Senate Special Committee on Aging Holds a Hearing on Long-Term Care Policy
On December 18, 2013, the Senate Special Committee on Aging held a hearing entitled “The Future of Long-Term Care Policy: Continuing the Conversation.” Michelle Martin, the Policy Director for the National Council on Medicaid Home Care - an affiliate of the National Association for Home Care and Hospice (NAHC) - attended the hearing. The hearing was attended by a handful of Senators: Chairman Bill Nelson (D-FL), Ranking Member Susan Collins (R-ME), Sheldon Whitehouse (D-RI), Jon Manchin (D-WV), Tammy Baldwin (D-WI), Elizabeth Warren (D-MA), Kelly Ayotte (R-NH), and Tim Scott (R-SC).

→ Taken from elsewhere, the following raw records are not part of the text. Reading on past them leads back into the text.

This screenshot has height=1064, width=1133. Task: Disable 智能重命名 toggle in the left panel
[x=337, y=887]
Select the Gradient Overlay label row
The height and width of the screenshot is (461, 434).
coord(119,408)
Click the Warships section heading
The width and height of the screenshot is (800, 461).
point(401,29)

The four witnesses during the hearing were:
- Judy Feder, Professor, Georgetown University McCourt School of Public Policy and Fellow, Urban Institute;
- Mark J. Warshawsky, Visiting Adjunct Scholar, American Enterprise Institute (former Chair of LTC Commission);
- Bruce Chernof, President and Chief Executive Officer, The SCAN Foundation (former Vice Chair of LTC Commission); and
- Anne Tumlinson, Senior Vice President, Avalere Health.
The Senators and witnesses agreed that long-term care, whether received in an individual’s home or in a nursing home, is an area that is growing in terms of individuals needing care but remains sorely underfunded and misunderstood. The general public is unaware of the lack of coverage for long-term care offered by health insurance, Medicare and Medicaid. How to successfully address the funding issue is where the Senators and panelists differed in their views. Senator Scott agreed with Mr. Warshawsky, opining that the private sector holds the answers and the possibility of market-based incentives would cause individuals to seek long-term care coverage. Senators Baldwin, Warren, and Whitehouse took greater interest in the idea of a public social insurance mechanism put forth by Judy Feder. Anne Tumlinson made the point that, regardless of a public, private or hybrid financing model, there needs to be some type of mandate in order to create a risk pool large enough to be sustainable. While the Committee reached no conclusions on the topic of how to fund long term care needs, the importance of working to develop solutions was very clear to all of the Senators.